DATA SHOWN
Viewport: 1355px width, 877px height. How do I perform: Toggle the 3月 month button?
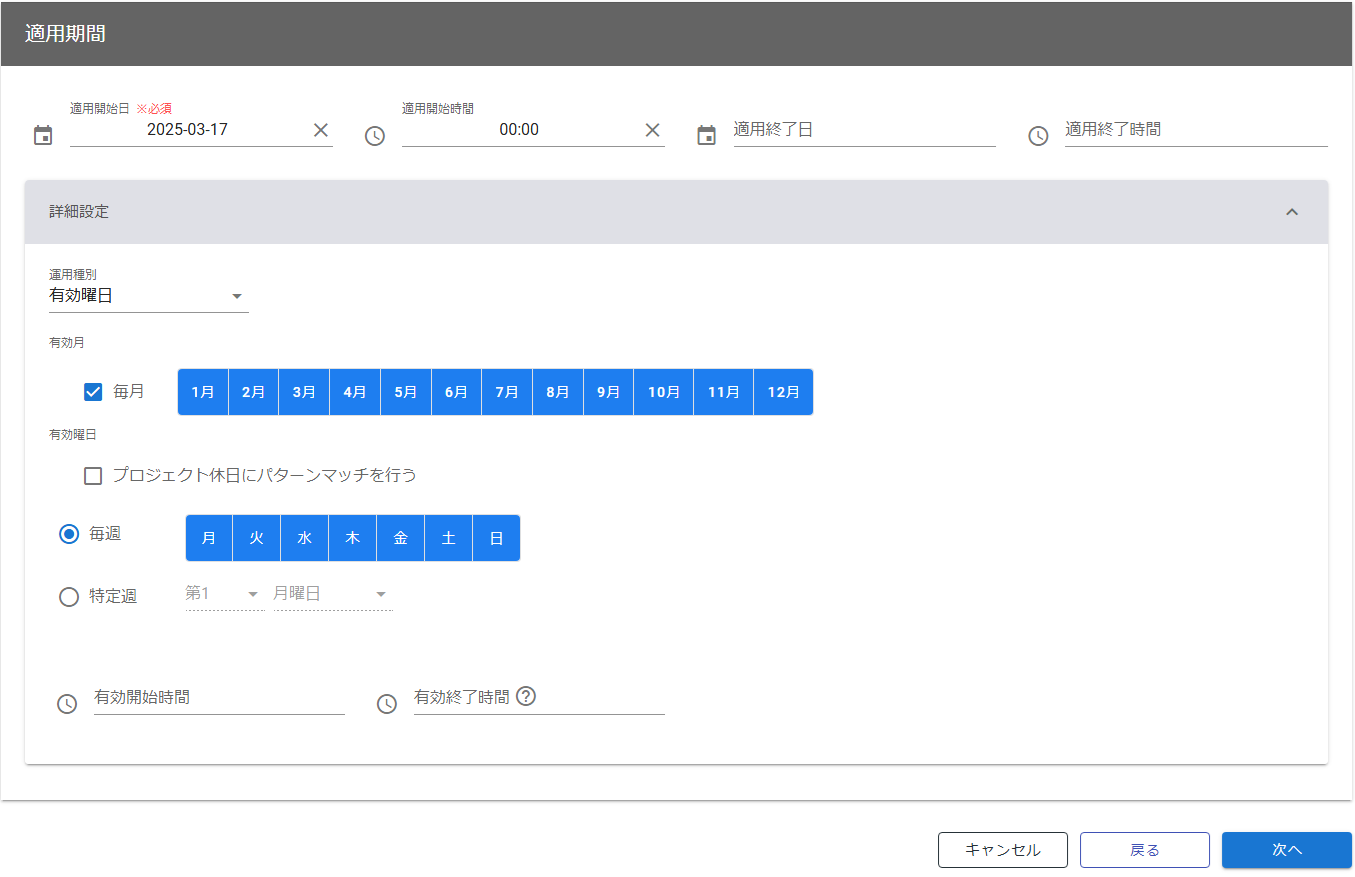point(304,392)
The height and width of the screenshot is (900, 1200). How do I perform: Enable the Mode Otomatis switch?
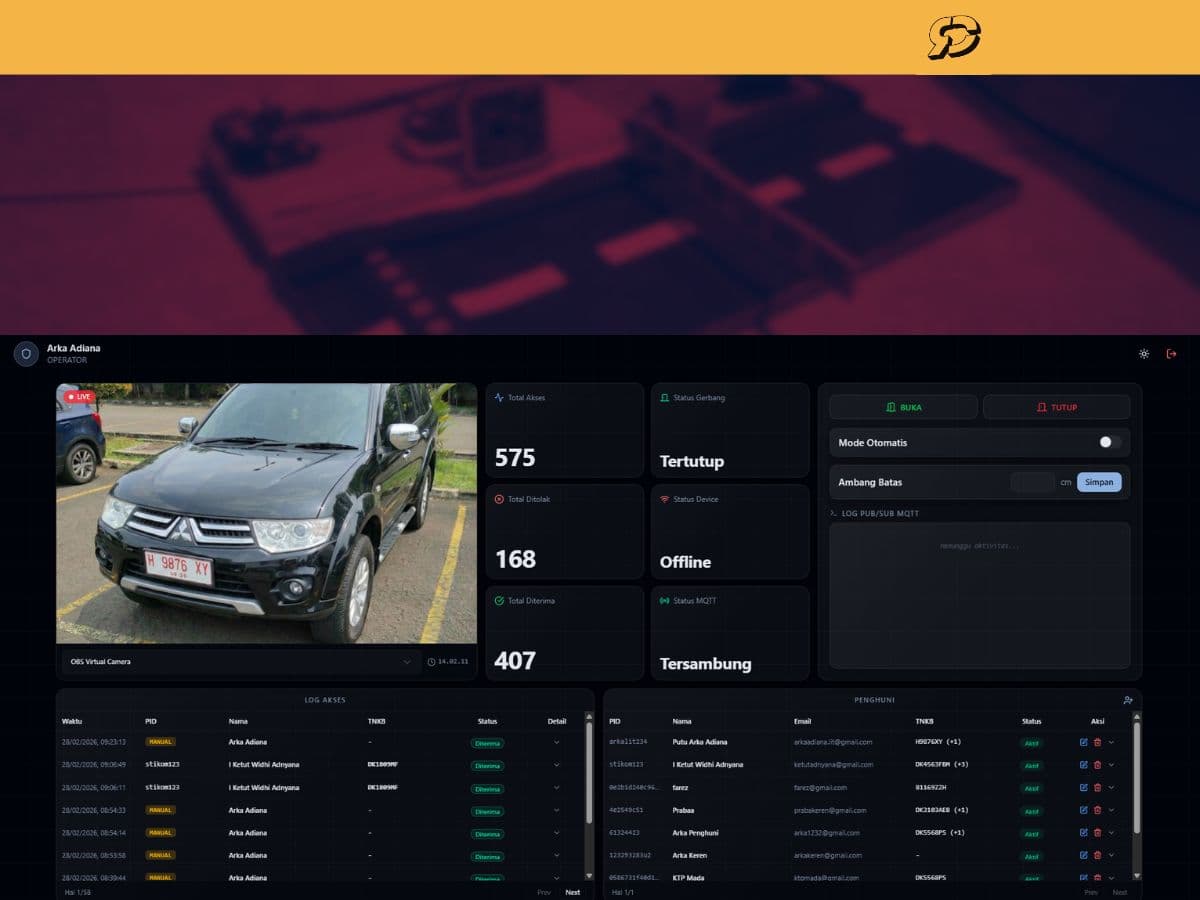pos(1108,442)
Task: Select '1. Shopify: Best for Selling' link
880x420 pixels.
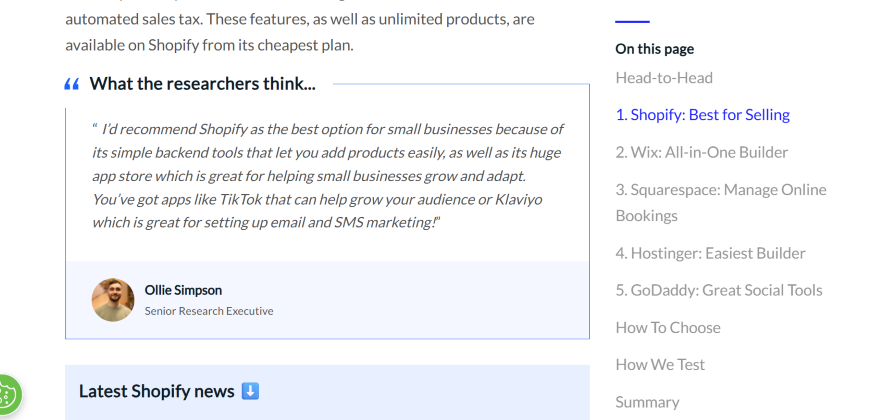Action: (x=702, y=115)
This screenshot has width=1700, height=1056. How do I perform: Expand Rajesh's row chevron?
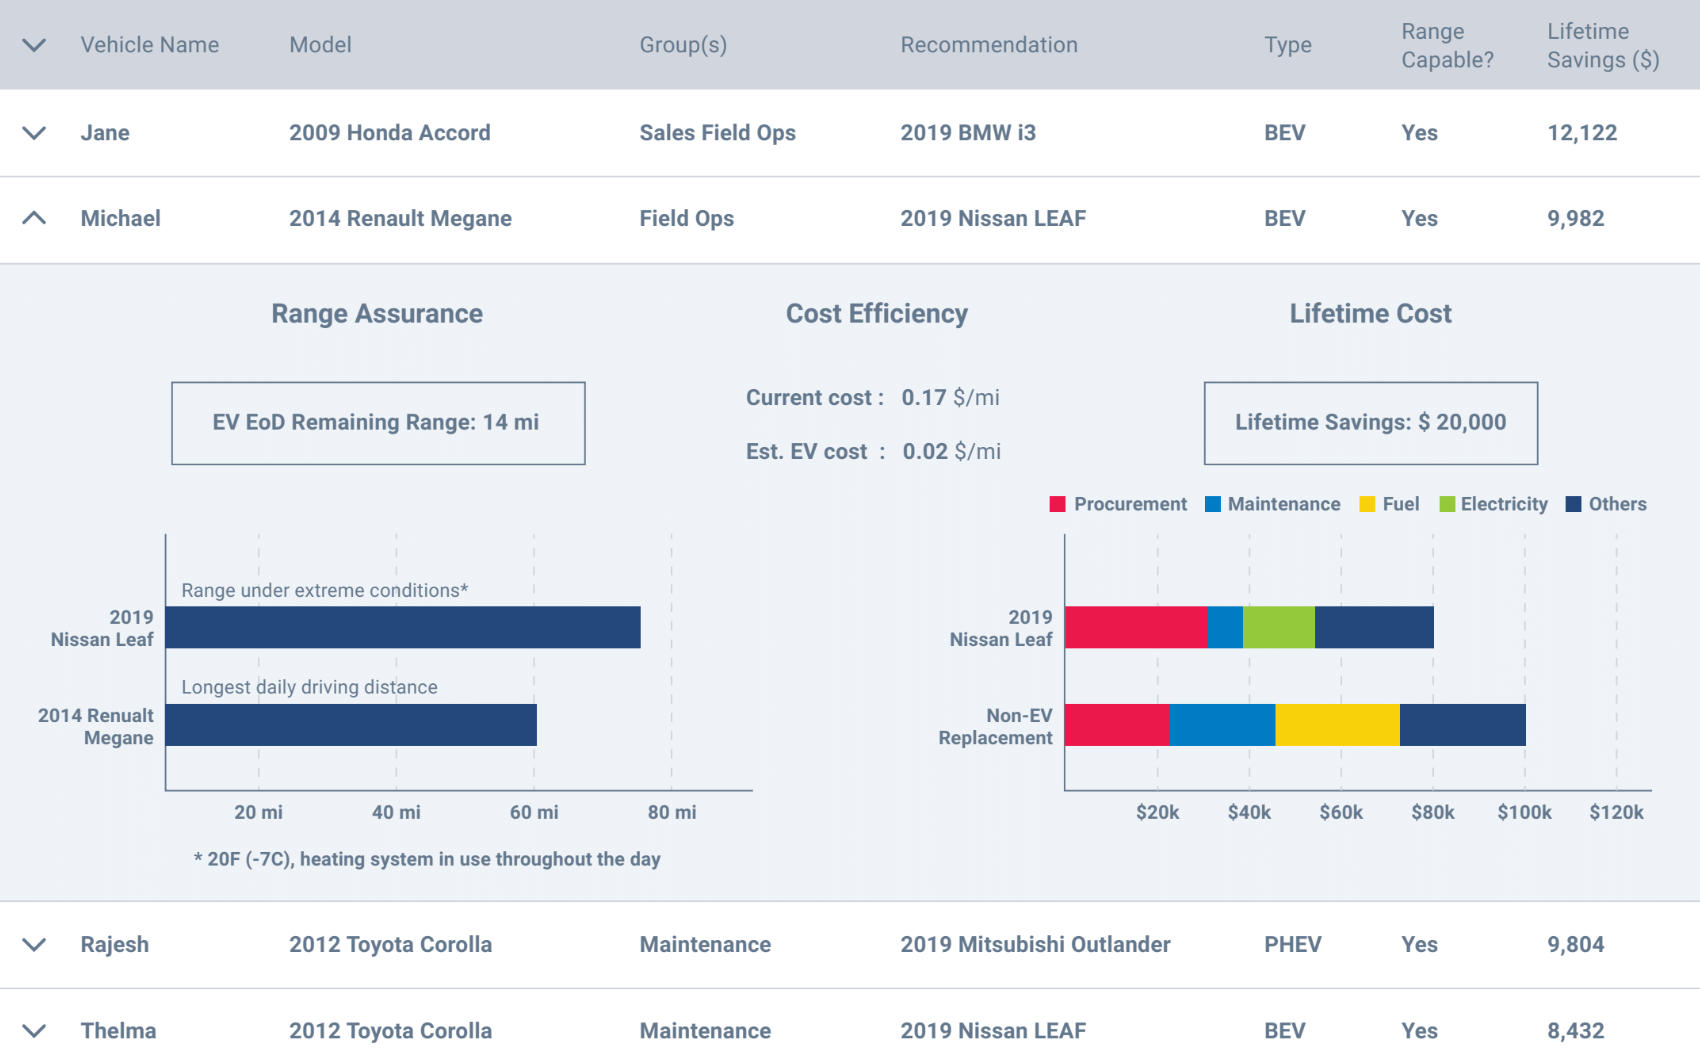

PROBLEM
The whole listing should be printed again exactly as written, images excluded.

RESPONSE
Viewport: 1355px width, 877px height. How do I perform: Toggle the 3月 month button?
point(304,392)
The height and width of the screenshot is (900, 1200). How do I perform: Enable the Mode Otomatis switch?
pos(1108,442)
Task: Select '1. Shopify: Best for Selling' link
880x420 pixels.
Action: (x=702, y=115)
This screenshot has width=1700, height=1056. How do I perform: Expand Rajesh's row chevron?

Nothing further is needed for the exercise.